*Page excerpt*:
○ ○ ○ ○ ○
Strategic Communications and Marketing News Bureau

New center will simulate plasma-controlled combustion

The U. of I. will receive $16 million to fund a center focused on extreme-scale computing to predict how plasmas could be used to control combustion. The research may pave the way for cleaner-burning combustors and more reliable and higher performance jet engines.

WIlliam Gropp

WIlliam Gropp

The Center for Exascale Simulation of Plasma-Coupled Combustion will be funded for five years by the National Nuclear Security Administration, part of the U.S. Department of Energy. Researchers from Illinois and Ohio State University will work at the center, one of three multidisciplinary simulation centers funded through NNSA’s Predictive Science Academic Alliance Program II.

“This would be a whole new mode of managing combustion,” said William Gropp, the principal investigator on the grant and the director of the Parallel Computing Institute, which administers the new center. “We aim to make breakthroughs in this emerging field at the basic science level that will ultimately lead to a greener world.”

In normal combustion, many steps occur between the spark and the firing of an engine. Control of the intermediary steps is not possible with current technology. However, plasma – a gas transformed into a new state of matter when its atoms are ionized –

has properties that enable intervention at intermediary steps. Plasma can create the same chemical species that occur during normal combustion and also can produce heat during the different phases, making the chemical process happen faster.
○ ○ ○ ○ ○
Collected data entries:
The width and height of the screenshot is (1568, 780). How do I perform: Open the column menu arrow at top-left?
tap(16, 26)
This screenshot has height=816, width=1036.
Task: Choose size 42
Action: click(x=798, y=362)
○ ○ ○ ○ ○
*Questions*:
(a) Rewrite the part of the plasma combustion article between "In normal combustion, many" and "process happen faster.", inclusive, with "intermediary steps" changed to "intermediate stages".
(b) Resume the plasma combustion article, picking up right after its last sentence.

*Responses for each task*:
(a)
In normal combustion, many steps occur between the spark and the firing of an engine. Control of the intermediate stages is not possible with current technology. However, plasma – a gas transformed into a new state of matter when its atoms are ionized –

has properties that enable intervention at intermediate stages. Plasma can create the same chemical species that occur during normal combustion and also can produce heat during the different phases, making the chemical process happen faster.

(b)
By using plasmas as a control mechanism, researchers believe they can manage the chemical process, thereby reducing emissions of greenhouse gases. Plasmas could also help stabilize flames for hypersonic, high-speed jet engines, in which air passes through so fast that the flame can be extinguished.

Understanding how to manage plasma is difficult, requiring three-dimensional, fluid computer simulations that can cover many space and time scales. To make reliable predictions, researchers need scalable petascale computational resources to model and analyze the physics components, which range from flow turbulence to electrodynamics.

“You have to be able to understand what’s happening at the atomic scale all the way up to the bulk flow in the plasma, which you can measure with a ruler,” said Gropp, the Siebel Chair in Computer Science at Illinois. “We can’t do this as one big computation, so we have to create new techniques that will help us stitch everything together.”

The efforts will include the development of technologies for heterogeneous petascale and exascale systems. Computer scientists and engineers will create better tools for managing efficient data structures, mitigate the irregularities that come with both extreme-scale computing and the fluid nature of the chemical processes, develop novel computational and programming tools for mapping hardware architectures, and design simulation models specifically for turbulence, combustion, plasma dynamics and the electro-chemical properties of surfaces.

The center is part of the Coordinated Science Laboratory, a multidisciplinary research laboratory in Illinois’ College of Engineering and home to the Parallel Computing Institute. The center is a joint initiative between the lab and Illinois’ Computational Science and Engineering program, with CSE efforts led by professor Jonathan Freund, who will orchestrate the simulations.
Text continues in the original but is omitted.